* _What is expected_: The result is the exact lines from the one containing "You are a GUI" through the final line of the entries; leave out the pictures.

* _Record set_:
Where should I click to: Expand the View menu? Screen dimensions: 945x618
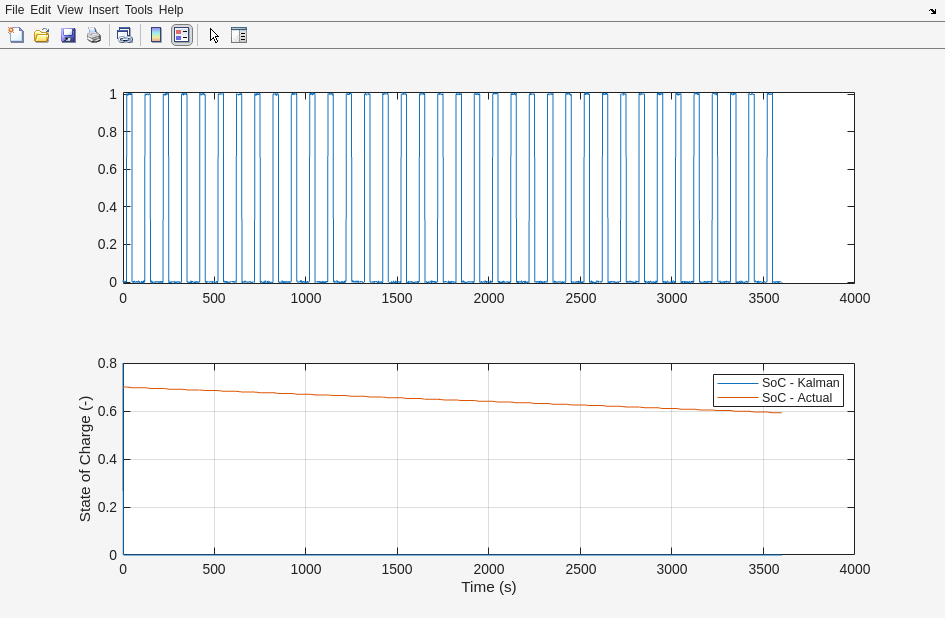click(x=70, y=10)
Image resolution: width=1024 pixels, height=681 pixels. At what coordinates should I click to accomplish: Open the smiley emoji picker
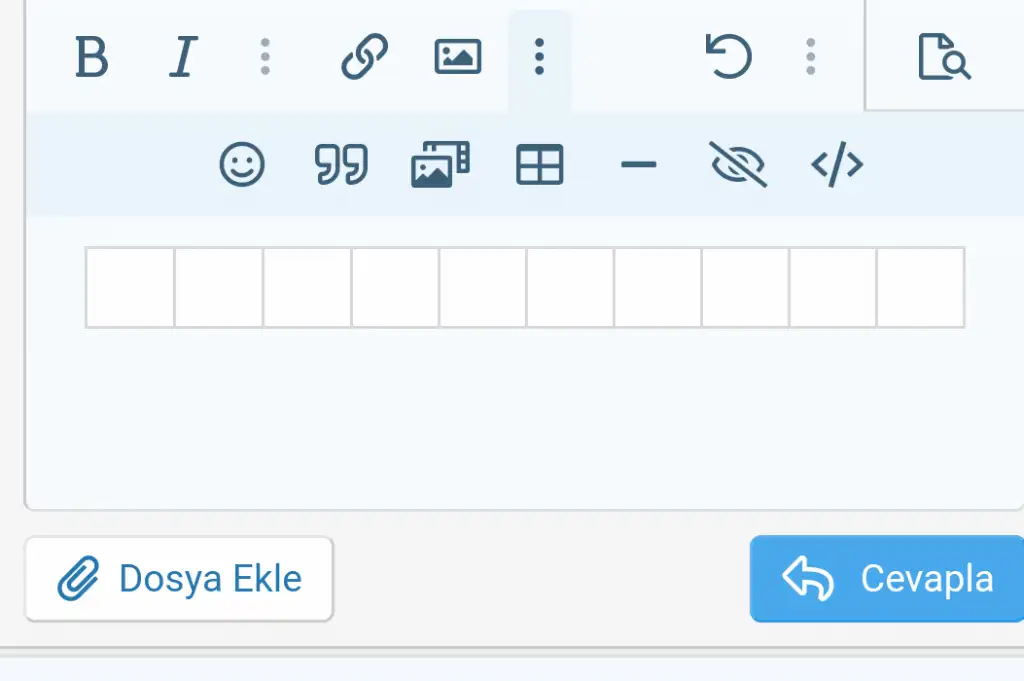click(242, 165)
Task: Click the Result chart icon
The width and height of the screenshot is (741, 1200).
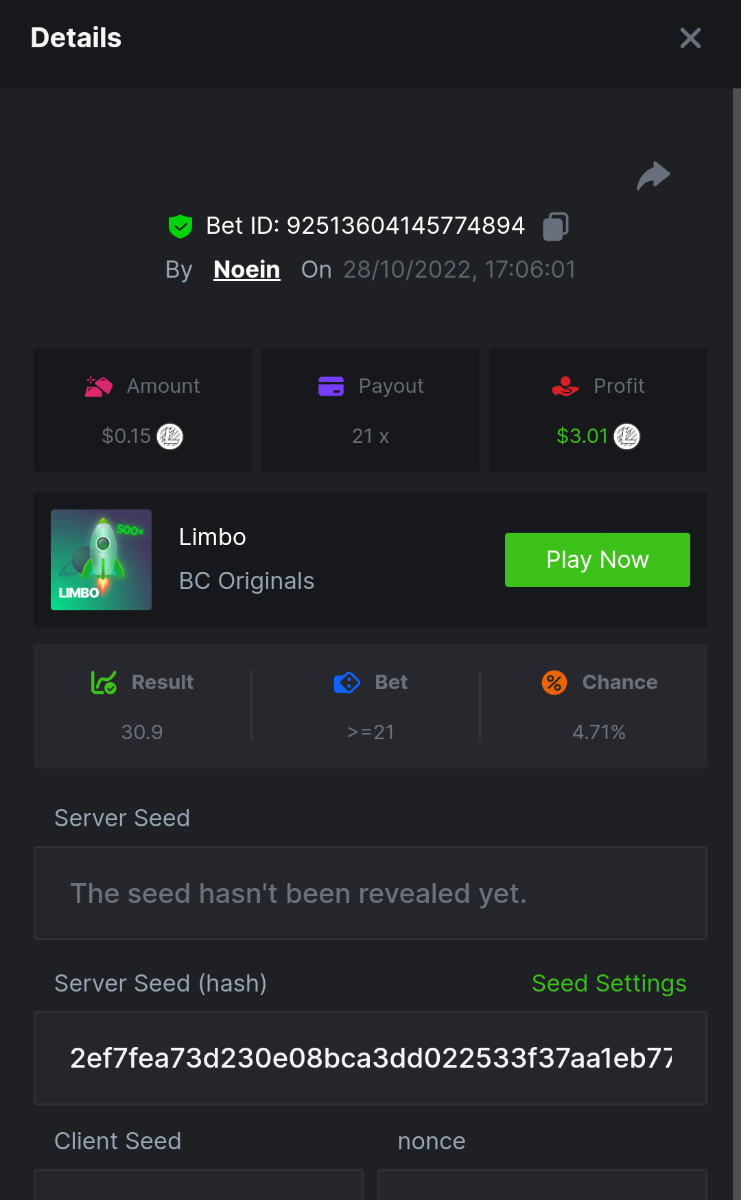Action: click(104, 683)
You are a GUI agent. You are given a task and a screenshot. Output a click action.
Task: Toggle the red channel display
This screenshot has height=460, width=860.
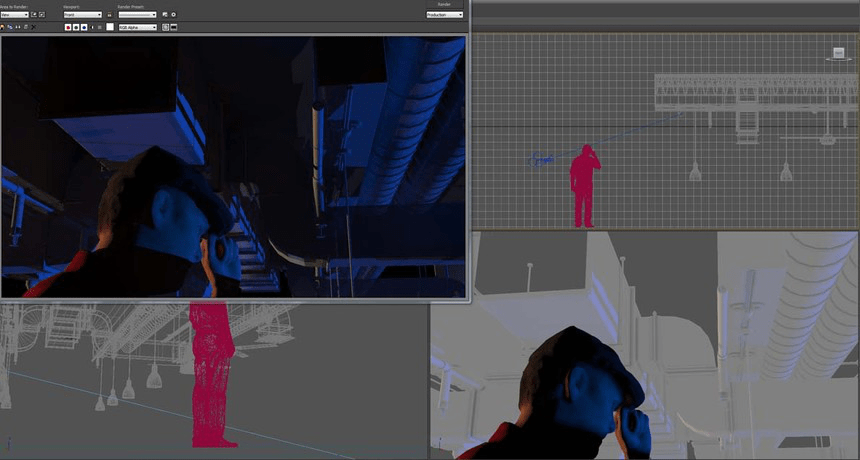pos(67,27)
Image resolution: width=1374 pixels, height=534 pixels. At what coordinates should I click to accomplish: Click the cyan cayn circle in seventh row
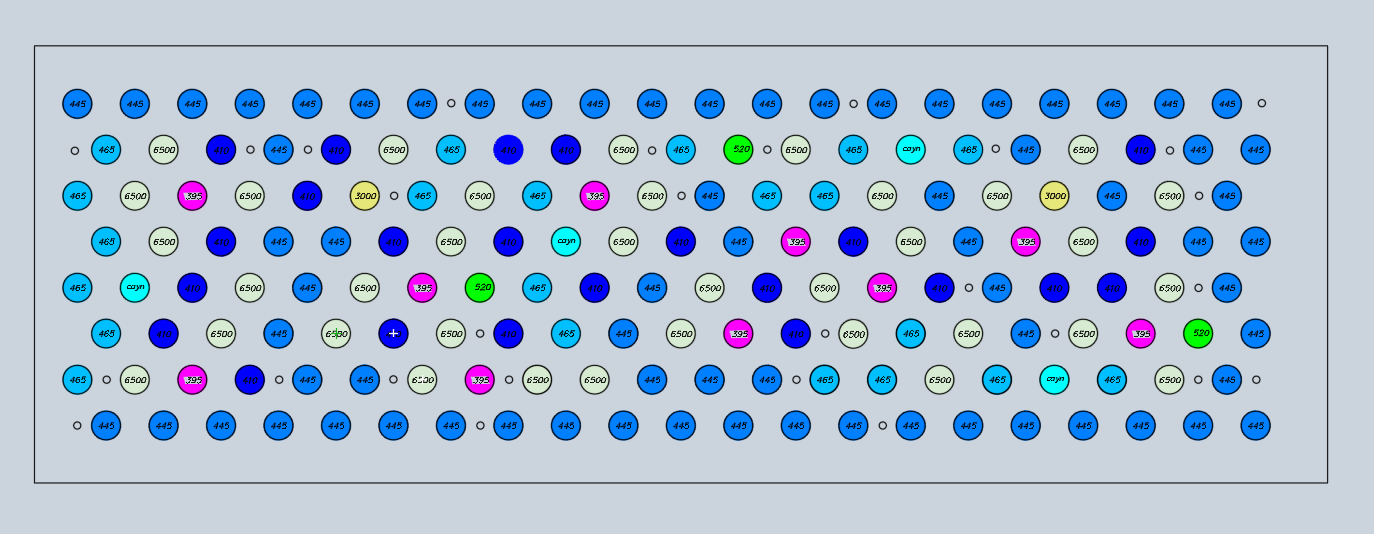coord(1054,380)
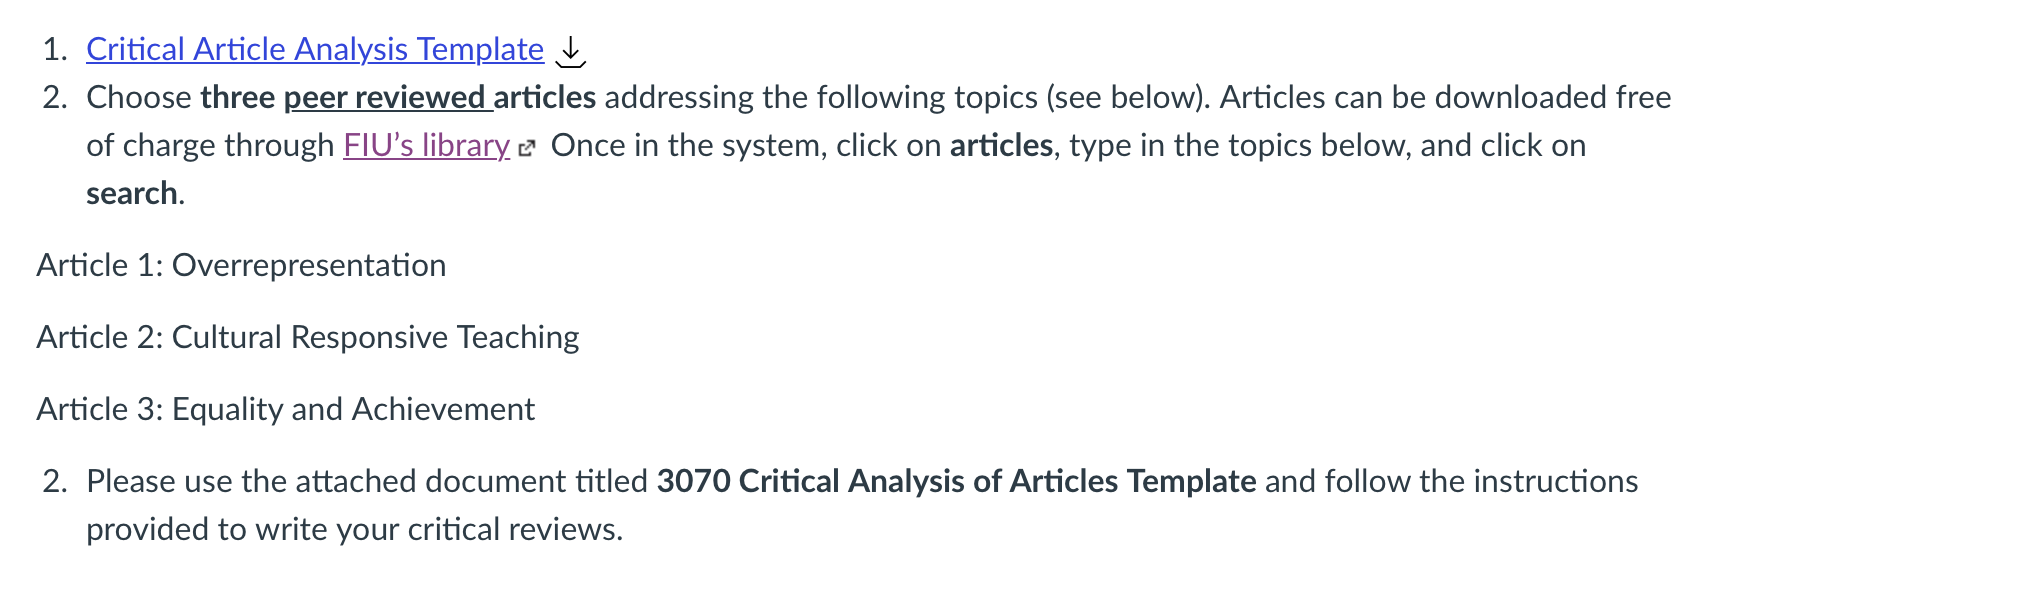The image size is (2034, 594).
Task: Click the bold word 'search'
Action: pyautogui.click(x=132, y=193)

* _Response to the exercise_:
You are a GUI agent. You are given a task and a screenshot. Output a click action.
Task: Toggle the red channel display
This screenshot has height=460, width=860.
pos(67,27)
Image resolution: width=1374 pixels, height=534 pixels. At what coordinates should I click to accomplish: Click the cyan cayn circle in seventh row
coord(1054,380)
The image size is (2034, 594).
Task: Click the bold word 'search'
Action: pyautogui.click(x=132, y=193)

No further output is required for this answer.